Perhaps my favorite moment in The Lost Weekend is not a dialog driven one, but a visual one that ties everything together through a brilliant metaphor. Upon returning home from a sanitarium, Don squirms uncomfortably in a chair, suffering through his withdrawals. He gazes off at a hole in the wall. A mouse is stuck inside, squirming to get free. Suddenly, a bat enters the apartment, swoops about and ultimately lands on the hole and devours the defenseless, trapped mouse. Don screeches in a panic. Blood streams down the wall.
It’s a powerful scene, but its true power lies in the metaphor that is created throughout the film by Don’s words, namely his description of the two Dons. The mouse is Don the writer trapped in his environment (his apartment, Nat’s Bar, or simply within his empty alcoholic self) while the bat represents Don the drunk––the high-flying “I can do anything” persona that’s killing the writer.

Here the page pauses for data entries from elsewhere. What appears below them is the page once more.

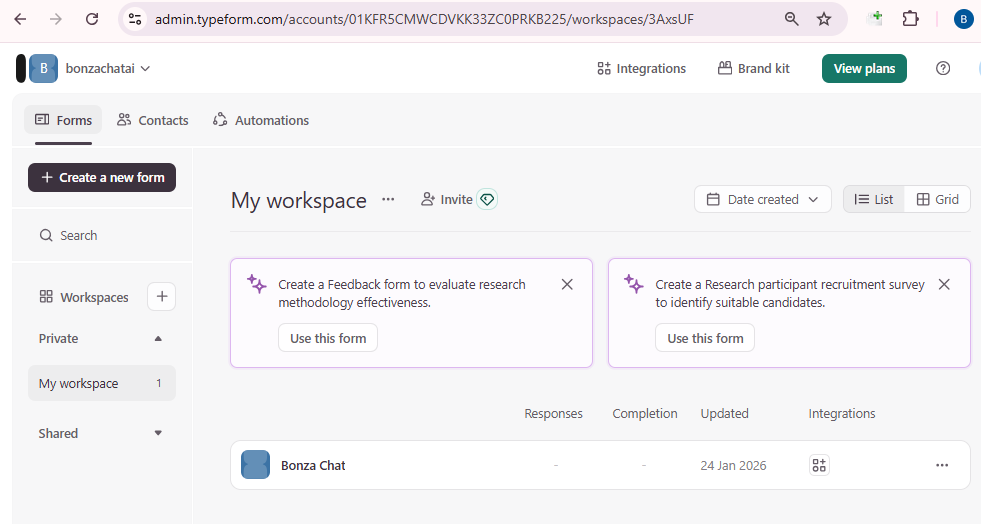Screen dimensions: 981x524
Task: Click the plus icon beside Workspaces
Action: click(162, 297)
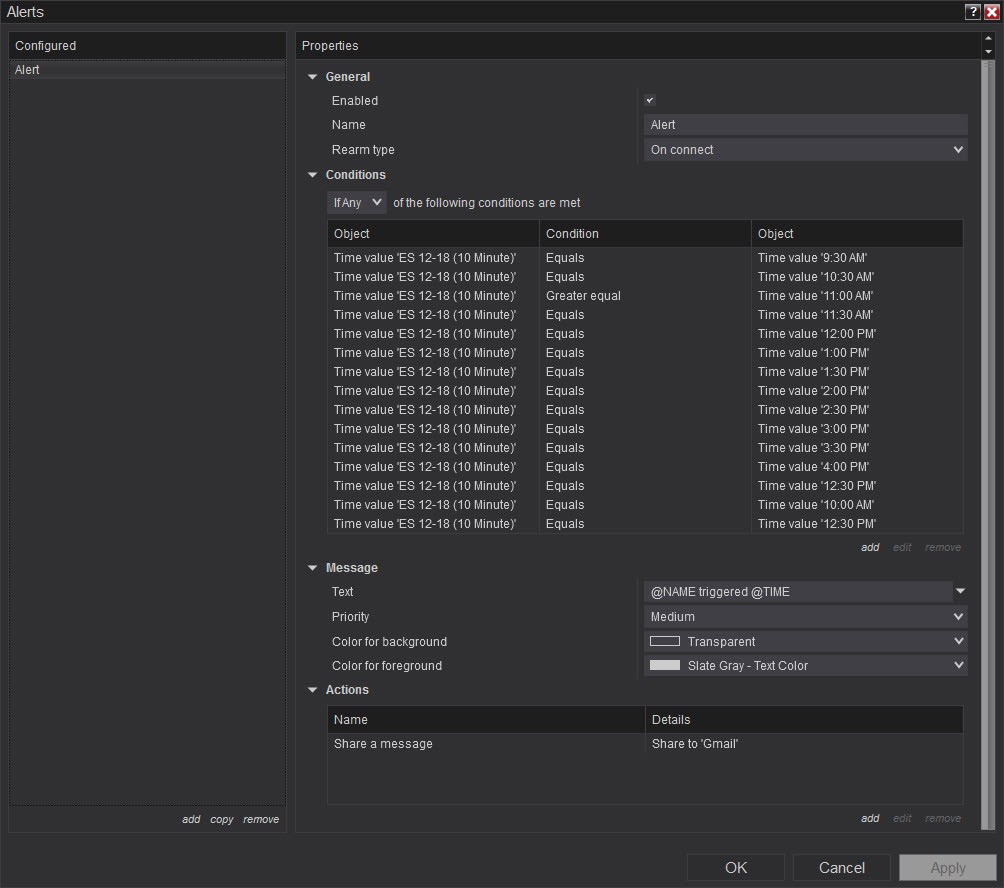The height and width of the screenshot is (888, 1004).
Task: Click the Name input field
Action: coord(805,125)
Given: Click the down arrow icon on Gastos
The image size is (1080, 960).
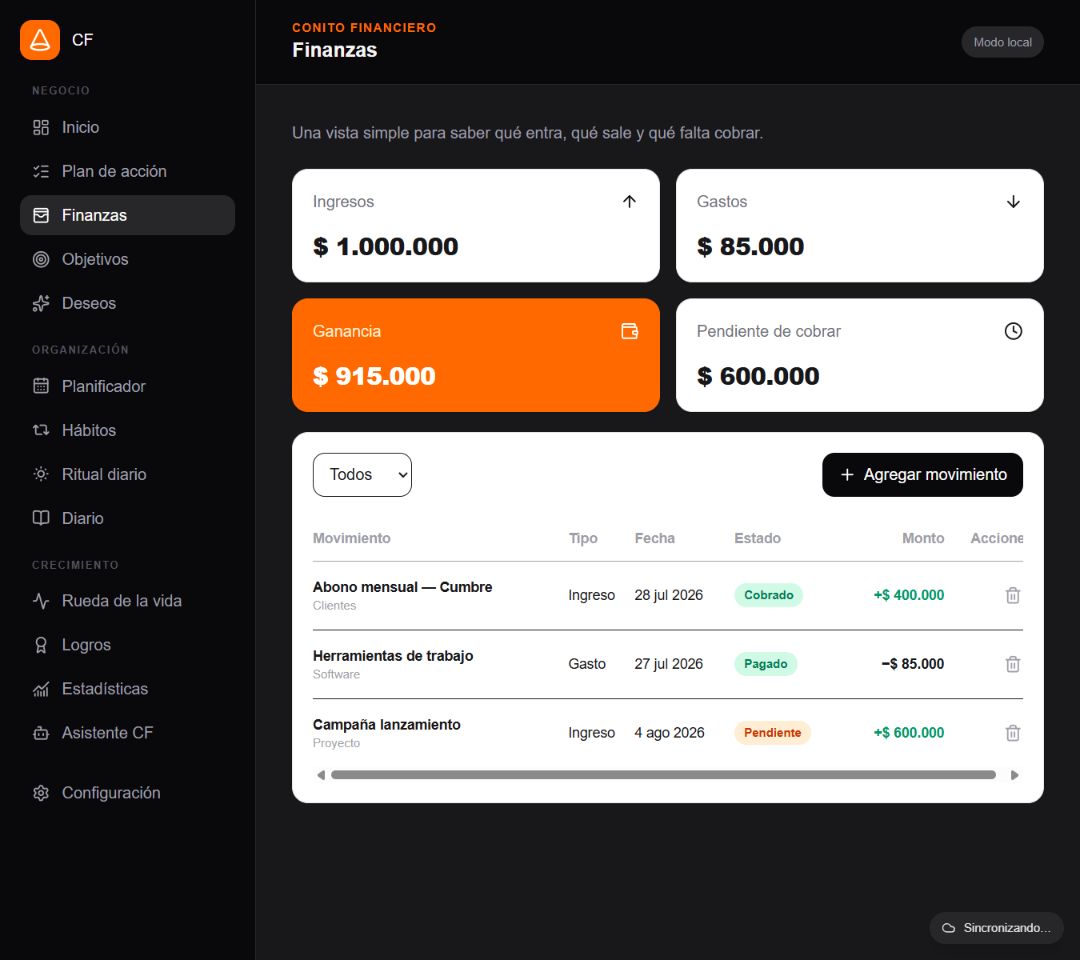Looking at the screenshot, I should [1012, 202].
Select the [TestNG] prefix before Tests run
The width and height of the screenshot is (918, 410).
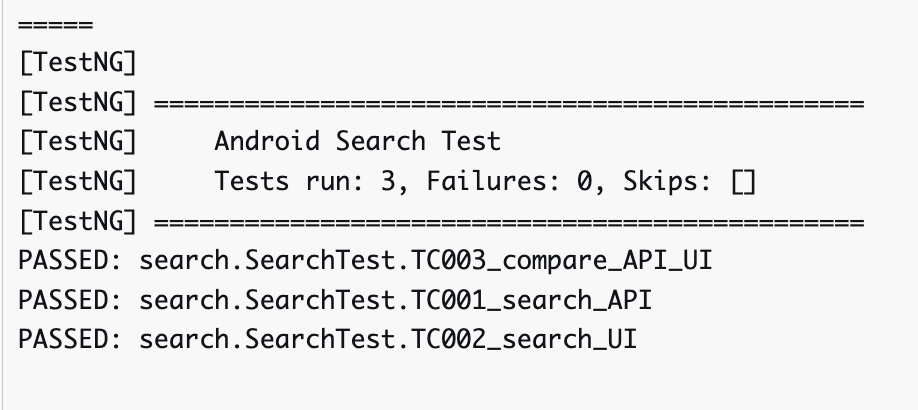(x=78, y=182)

It’s this attention to metaphor that is unfortunately lacking in lots of films today. Granted, the director is typically hailed as the “author” of a film, but the writer is a film’s true creator, the quiet god of words that gets lost behind the moving images. In our world composed of an audience of “image junkies” (as my friend Raul would call them), it’s easy for words to get forgotten behind the silver curtain, and it’s even easier for a striking image to only impact rather than affect the audience.
Had this same scene in The Lost Weekend been without full development of the metaphor it represents using exposition interspersed throughout the film, it would not have made a lasting impression.
Are there any films you know that have a scene (or scenes) that make use of both image and words working together to affect rather than just impact the audience?